* [PROBLEM TO WORK ON] Rewrite the entries between the line containing "Click the teal 进取 tile" and the line containing "The image size is (1331, 761). (1107, 527)", inclusive, as a numbered list with blank lines omitted.

* [TASK DATA]
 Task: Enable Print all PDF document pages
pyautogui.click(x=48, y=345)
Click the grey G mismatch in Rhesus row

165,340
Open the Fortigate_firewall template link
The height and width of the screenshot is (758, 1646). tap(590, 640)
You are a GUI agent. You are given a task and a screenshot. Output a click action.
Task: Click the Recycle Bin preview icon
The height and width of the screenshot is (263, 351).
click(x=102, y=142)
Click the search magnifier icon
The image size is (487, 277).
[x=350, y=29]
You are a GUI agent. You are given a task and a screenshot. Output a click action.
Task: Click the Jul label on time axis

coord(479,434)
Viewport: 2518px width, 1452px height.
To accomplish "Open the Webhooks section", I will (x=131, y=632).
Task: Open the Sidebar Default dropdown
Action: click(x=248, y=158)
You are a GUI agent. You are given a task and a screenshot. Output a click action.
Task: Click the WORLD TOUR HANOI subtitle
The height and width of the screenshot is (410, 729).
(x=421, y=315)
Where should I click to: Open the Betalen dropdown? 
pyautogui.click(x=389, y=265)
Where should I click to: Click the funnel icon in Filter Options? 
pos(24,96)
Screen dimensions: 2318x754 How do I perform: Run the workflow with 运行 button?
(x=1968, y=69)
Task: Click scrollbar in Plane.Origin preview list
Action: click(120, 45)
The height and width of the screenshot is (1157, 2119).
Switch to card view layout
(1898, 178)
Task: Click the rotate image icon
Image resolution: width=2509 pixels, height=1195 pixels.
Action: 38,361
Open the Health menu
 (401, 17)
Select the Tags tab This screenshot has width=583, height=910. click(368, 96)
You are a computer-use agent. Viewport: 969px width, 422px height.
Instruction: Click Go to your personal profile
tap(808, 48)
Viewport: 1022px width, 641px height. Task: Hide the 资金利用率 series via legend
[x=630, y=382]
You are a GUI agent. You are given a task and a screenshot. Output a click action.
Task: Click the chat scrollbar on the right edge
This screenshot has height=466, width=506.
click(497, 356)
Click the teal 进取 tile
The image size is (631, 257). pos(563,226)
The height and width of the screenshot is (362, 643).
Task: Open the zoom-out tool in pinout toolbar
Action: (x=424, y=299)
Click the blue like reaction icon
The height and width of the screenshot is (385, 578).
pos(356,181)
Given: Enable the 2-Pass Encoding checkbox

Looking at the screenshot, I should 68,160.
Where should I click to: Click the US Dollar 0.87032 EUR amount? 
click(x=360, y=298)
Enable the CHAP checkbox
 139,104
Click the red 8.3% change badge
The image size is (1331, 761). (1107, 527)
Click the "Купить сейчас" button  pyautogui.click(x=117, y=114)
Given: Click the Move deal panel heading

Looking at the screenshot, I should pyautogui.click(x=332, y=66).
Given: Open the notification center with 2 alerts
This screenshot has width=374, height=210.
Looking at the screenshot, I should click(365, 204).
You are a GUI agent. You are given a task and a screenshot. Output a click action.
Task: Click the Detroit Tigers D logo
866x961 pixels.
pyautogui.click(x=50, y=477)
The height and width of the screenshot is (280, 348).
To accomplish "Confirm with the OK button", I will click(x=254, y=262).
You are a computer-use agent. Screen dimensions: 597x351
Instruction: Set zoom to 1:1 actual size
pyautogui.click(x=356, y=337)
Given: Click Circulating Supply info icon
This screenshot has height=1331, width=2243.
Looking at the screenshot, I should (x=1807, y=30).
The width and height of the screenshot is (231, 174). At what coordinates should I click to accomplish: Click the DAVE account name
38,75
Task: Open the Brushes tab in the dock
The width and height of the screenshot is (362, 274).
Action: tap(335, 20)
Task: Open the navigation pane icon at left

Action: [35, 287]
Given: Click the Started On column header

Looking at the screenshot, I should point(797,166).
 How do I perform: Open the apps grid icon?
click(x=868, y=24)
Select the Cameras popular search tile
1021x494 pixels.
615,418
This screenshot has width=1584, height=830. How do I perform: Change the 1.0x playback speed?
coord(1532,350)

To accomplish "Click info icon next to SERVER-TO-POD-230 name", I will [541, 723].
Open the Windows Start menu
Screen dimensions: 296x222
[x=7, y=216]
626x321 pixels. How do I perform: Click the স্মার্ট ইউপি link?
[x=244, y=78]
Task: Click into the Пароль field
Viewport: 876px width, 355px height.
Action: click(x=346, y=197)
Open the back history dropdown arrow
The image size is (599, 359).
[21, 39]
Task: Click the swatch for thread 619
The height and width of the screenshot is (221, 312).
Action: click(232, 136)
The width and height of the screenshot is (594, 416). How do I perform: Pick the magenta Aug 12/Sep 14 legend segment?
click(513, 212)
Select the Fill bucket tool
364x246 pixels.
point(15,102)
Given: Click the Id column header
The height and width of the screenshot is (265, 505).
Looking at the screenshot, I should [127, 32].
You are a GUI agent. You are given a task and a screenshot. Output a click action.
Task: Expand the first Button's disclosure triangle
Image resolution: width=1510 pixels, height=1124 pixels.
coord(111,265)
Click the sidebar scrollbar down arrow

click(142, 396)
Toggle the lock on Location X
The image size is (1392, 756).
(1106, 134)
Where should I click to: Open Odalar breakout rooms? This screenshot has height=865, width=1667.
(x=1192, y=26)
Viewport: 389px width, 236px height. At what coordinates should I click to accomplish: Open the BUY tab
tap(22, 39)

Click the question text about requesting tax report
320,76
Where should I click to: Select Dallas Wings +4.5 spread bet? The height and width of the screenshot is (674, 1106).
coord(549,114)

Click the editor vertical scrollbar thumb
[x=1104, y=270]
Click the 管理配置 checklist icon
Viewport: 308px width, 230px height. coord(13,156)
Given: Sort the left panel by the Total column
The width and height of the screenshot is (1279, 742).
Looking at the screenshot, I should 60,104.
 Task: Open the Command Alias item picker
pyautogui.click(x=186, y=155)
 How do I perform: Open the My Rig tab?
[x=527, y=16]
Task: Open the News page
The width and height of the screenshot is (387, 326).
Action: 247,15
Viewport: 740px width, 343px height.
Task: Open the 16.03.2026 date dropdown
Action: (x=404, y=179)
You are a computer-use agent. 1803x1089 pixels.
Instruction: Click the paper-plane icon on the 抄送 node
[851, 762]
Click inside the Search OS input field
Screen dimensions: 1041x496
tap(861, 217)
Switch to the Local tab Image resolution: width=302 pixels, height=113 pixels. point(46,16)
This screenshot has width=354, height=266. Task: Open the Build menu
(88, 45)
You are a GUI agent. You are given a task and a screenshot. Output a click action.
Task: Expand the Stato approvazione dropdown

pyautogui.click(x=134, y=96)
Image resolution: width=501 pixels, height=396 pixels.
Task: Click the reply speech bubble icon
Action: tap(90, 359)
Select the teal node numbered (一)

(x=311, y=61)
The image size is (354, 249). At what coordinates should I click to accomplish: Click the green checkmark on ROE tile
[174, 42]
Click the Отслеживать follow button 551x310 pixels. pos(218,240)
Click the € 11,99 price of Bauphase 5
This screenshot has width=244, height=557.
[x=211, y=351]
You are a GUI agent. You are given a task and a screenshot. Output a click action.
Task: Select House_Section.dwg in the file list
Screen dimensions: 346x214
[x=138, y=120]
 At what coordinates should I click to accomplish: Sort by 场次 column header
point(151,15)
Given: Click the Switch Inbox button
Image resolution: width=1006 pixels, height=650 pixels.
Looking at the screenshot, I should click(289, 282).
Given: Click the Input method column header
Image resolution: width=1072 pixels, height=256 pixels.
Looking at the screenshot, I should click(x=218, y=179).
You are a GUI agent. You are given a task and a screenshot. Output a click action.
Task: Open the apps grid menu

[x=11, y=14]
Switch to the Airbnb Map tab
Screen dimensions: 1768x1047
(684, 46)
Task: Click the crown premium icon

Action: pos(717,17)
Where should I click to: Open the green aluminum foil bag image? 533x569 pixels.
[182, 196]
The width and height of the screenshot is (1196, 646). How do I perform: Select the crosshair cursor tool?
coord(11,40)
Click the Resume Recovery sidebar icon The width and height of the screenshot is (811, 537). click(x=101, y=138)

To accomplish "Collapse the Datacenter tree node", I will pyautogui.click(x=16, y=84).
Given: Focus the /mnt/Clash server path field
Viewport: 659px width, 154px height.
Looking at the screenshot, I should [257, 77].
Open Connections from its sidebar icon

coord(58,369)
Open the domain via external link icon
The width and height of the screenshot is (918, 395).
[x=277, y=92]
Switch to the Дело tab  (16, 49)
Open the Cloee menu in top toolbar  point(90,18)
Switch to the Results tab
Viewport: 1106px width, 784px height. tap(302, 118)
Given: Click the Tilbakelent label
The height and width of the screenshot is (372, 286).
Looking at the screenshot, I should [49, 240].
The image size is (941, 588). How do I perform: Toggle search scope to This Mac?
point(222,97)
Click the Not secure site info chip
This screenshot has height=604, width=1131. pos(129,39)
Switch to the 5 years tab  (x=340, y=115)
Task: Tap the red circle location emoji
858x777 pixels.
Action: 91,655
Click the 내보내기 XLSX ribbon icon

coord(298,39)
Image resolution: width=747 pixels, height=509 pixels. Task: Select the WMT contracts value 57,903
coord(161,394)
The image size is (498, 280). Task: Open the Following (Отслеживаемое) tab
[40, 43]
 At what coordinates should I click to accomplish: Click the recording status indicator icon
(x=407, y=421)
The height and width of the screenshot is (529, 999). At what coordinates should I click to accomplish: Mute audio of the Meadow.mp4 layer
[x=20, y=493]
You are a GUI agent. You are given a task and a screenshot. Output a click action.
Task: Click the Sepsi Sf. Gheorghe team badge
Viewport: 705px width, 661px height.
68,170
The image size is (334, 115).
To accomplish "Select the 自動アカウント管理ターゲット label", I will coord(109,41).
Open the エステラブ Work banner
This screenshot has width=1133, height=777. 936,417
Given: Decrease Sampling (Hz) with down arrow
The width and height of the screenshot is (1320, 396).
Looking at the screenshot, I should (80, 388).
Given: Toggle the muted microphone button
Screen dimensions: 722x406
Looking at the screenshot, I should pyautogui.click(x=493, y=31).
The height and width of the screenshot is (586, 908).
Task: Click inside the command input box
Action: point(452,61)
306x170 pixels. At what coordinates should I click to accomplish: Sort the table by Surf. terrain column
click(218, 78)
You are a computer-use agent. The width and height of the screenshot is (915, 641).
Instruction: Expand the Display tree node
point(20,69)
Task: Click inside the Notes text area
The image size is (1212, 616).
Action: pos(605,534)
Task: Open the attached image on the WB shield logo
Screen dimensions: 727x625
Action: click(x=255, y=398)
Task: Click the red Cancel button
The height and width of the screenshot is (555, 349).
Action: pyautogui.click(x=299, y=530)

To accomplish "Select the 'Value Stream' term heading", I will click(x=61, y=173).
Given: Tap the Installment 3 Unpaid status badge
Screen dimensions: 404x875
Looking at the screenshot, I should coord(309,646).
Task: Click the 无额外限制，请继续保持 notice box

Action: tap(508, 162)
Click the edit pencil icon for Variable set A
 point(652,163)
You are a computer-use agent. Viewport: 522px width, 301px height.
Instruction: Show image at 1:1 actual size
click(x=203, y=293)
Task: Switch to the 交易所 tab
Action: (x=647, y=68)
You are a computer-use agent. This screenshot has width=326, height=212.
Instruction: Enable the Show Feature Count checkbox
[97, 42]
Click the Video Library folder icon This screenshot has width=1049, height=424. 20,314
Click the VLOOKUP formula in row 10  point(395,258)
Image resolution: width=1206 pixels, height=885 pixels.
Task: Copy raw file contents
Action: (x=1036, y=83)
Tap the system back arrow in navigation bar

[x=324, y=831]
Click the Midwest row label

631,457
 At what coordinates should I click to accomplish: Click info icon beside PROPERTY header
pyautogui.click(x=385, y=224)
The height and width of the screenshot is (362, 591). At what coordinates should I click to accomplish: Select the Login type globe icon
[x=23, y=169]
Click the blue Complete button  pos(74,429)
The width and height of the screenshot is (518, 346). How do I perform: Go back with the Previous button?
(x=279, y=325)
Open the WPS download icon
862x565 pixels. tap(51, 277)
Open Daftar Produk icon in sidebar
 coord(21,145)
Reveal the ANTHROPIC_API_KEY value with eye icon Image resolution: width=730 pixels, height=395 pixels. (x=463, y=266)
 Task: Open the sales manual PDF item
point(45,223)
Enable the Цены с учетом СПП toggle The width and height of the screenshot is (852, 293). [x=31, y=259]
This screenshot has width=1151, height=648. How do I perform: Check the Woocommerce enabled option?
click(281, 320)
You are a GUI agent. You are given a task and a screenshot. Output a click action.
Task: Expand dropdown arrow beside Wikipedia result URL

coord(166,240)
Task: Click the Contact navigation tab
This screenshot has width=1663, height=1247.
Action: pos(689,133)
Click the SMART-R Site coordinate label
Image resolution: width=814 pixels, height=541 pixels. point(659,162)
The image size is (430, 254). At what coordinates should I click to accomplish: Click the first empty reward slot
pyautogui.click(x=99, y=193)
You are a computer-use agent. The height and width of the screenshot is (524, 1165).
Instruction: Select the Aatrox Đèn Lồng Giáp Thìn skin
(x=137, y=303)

* [CORRECT OUTPUT]
1. Click the teal 进取 tile
2. The image size is (631, 257). pos(563,226)
3. The height and width of the screenshot is (362, 643).
4. Task: Open the zoom-out tool in pinout toolbar
5. Action: (x=424, y=299)
6. Click the blue like reaction icon
7. The height and width of the screenshot is (385, 578).
8. pos(356,181)
9. Given: Enable the 2-Pass Encoding checkbox
10. Looking at the screenshot, I should 68,160.
11. Where should I click to: Click the US Dollar 0.87032 EUR amount? 
12. click(x=360, y=298)
13. Enable the CHAP checkbox
14.  139,104
15. Click the red 8.3% change badge
16. The image size is (1331, 761). (1107, 527)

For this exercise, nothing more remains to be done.